## WRITTEN TASK
Write out these items exactly as they appear, from the line with "This screenshot has height=460, width=858." to the line with "Open the Affichage", including both of those lines.

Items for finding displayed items
═══
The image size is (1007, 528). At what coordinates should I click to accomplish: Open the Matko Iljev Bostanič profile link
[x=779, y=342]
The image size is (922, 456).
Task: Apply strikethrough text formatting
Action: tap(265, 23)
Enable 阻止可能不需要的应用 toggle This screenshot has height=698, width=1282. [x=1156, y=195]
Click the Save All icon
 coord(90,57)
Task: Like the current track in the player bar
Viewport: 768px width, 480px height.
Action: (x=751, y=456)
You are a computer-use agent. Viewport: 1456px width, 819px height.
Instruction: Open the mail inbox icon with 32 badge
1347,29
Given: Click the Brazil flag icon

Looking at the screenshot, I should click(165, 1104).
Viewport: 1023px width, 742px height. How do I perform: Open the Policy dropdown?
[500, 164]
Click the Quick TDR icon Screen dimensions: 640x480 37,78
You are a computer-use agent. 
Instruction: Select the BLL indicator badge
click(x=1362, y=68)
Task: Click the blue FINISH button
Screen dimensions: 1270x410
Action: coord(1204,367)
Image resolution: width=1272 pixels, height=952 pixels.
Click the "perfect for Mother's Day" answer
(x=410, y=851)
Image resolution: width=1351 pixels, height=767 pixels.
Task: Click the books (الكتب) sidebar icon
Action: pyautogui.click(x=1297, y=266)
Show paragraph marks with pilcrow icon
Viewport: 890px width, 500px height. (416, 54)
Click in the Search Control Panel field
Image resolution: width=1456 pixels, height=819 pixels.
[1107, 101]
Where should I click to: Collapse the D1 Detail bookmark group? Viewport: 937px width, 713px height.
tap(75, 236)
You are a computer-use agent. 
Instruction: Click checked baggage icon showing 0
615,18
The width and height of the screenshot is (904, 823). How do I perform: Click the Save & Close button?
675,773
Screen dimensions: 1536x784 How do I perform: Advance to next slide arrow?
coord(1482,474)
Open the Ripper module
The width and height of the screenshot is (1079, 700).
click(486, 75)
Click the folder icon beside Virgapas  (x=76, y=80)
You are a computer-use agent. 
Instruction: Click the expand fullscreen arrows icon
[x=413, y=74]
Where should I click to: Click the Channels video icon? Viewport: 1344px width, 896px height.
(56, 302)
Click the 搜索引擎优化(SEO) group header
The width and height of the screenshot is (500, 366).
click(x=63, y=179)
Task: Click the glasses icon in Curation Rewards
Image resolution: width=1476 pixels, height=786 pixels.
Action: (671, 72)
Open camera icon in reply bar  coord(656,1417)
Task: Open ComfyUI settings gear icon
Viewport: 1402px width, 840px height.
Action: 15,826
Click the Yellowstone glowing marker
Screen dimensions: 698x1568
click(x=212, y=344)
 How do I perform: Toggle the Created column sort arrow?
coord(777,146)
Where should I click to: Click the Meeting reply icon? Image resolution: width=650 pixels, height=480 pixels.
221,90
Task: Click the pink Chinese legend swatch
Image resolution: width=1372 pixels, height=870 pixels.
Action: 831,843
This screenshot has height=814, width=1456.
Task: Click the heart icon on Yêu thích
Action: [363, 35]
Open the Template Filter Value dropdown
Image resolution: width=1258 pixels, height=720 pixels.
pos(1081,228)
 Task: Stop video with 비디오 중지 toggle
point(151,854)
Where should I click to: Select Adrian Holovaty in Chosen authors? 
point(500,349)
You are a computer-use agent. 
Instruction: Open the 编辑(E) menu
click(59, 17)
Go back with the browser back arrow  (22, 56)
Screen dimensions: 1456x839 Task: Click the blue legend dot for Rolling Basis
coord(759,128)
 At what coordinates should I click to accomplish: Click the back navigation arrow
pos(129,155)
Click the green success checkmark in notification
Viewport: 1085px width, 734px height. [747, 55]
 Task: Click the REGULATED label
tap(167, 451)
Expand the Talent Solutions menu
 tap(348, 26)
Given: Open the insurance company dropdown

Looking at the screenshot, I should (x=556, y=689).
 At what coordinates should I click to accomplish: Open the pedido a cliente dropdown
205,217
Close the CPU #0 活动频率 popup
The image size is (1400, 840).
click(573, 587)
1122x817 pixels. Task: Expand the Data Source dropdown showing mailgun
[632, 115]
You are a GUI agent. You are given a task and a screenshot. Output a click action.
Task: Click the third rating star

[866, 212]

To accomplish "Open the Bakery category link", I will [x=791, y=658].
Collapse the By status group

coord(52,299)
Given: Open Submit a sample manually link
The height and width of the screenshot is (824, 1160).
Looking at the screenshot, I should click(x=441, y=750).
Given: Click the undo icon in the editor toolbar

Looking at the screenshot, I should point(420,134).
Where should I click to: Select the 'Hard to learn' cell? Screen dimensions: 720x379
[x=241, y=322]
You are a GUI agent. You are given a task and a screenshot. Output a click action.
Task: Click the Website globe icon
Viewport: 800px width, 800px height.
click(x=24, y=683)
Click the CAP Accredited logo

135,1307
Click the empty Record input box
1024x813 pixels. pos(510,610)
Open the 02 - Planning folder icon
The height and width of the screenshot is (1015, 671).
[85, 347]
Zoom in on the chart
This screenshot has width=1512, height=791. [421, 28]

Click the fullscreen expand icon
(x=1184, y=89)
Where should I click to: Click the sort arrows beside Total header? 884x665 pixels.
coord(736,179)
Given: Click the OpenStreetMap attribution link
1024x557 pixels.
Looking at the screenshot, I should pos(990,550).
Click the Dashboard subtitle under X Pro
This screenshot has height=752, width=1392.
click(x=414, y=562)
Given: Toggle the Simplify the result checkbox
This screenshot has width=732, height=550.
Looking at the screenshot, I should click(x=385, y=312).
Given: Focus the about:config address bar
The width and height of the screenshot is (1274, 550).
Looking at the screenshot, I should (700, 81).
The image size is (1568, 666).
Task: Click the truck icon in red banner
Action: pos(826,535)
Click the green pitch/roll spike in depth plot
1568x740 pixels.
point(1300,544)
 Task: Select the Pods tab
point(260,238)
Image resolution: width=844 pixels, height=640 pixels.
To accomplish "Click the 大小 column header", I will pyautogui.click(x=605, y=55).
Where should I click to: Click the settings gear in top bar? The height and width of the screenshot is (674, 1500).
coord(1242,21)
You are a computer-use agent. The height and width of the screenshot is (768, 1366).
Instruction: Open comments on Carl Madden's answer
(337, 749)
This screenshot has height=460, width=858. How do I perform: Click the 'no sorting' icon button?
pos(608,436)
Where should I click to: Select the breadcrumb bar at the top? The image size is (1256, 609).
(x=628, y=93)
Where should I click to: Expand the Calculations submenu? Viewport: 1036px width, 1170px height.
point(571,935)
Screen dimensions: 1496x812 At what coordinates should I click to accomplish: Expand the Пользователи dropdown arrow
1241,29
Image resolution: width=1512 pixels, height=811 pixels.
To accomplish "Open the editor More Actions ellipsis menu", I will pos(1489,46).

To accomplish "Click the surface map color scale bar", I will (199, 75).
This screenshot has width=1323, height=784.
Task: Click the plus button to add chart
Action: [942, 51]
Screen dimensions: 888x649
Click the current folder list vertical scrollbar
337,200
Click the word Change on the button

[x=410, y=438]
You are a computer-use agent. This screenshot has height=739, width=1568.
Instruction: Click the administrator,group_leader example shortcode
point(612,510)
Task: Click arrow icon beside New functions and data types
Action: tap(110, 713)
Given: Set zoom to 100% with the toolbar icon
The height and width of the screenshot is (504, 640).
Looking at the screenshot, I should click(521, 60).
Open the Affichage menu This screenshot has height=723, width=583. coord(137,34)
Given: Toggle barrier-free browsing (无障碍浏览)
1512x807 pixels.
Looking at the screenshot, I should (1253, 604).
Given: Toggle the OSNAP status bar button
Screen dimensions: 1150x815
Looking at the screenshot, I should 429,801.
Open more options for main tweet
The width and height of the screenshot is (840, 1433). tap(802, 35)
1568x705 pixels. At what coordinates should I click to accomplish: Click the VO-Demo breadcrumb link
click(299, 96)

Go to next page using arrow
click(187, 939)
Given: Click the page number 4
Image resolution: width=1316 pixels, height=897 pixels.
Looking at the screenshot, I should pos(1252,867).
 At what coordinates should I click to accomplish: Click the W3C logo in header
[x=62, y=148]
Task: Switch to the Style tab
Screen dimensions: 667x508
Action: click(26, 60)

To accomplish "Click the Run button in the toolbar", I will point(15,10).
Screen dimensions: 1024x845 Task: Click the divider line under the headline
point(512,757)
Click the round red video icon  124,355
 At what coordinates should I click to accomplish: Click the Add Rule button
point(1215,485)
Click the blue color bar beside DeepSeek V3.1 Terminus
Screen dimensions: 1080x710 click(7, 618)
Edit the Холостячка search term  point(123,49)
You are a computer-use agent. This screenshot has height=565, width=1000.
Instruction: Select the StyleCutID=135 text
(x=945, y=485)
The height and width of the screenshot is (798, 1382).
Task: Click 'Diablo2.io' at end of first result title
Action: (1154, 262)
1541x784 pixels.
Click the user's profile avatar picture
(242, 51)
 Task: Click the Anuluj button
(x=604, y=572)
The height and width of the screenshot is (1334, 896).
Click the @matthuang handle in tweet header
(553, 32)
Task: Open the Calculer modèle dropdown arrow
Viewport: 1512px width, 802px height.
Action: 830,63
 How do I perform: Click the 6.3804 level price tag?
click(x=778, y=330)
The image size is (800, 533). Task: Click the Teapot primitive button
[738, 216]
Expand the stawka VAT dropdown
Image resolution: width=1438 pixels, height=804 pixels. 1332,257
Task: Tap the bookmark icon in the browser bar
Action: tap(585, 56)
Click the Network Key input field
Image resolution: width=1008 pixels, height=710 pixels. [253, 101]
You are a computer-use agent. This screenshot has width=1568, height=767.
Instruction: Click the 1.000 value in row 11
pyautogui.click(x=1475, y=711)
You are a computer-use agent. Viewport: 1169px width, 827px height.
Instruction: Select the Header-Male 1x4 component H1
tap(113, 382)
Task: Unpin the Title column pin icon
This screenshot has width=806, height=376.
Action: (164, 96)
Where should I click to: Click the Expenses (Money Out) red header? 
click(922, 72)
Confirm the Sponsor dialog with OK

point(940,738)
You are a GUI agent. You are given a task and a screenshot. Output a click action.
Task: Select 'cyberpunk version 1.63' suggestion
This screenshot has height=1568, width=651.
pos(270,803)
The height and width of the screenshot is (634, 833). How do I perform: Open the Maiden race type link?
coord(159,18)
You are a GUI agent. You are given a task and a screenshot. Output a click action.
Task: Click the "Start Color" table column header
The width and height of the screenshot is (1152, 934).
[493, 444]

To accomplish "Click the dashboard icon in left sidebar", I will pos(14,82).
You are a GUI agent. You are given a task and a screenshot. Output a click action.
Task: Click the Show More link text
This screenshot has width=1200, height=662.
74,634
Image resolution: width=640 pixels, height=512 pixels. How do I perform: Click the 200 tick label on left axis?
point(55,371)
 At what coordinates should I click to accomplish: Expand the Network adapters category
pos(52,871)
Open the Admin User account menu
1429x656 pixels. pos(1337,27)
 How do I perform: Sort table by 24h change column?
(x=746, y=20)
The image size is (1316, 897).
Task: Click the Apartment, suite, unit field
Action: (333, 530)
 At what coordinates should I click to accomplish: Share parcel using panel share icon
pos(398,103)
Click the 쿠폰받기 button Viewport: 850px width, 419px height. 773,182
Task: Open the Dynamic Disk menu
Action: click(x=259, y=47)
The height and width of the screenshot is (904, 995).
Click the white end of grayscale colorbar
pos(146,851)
═══
## RESULT
This screenshot has height=460, width=858. How do I perform: Click the 'no sorting' icon button?
pos(608,436)
Where should I click to: Select the breadcrumb bar at the top? The image size is (1256, 609).
(x=628, y=93)
Where should I click to: Expand the Calculations submenu? Viewport: 1036px width, 1170px height.
point(571,935)
Screen dimensions: 1496x812 At what coordinates should I click to accomplish: Expand the Пользователи dropdown arrow
1241,29
Image resolution: width=1512 pixels, height=811 pixels.
To accomplish "Open the editor More Actions ellipsis menu", I will pos(1489,46).

To accomplish "Click the surface map color scale bar", I will (199, 75).
This screenshot has width=1323, height=784.
Task: Click the plus button to add chart
Action: [942, 51]
Screen dimensions: 888x649
Click the current folder list vertical scrollbar
337,200
Click the word Change on the button

[x=410, y=438]
You are a computer-use agent. This screenshot has height=739, width=1568.
Instruction: Click the administrator,group_leader example shortcode
point(612,510)
Task: Click arrow icon beside New functions and data types
Action: tap(110, 713)
Given: Set zoom to 100% with the toolbar icon
The height and width of the screenshot is (504, 640).
Looking at the screenshot, I should click(521, 60).
Open the Affichage menu This screenshot has height=723, width=583. coord(137,34)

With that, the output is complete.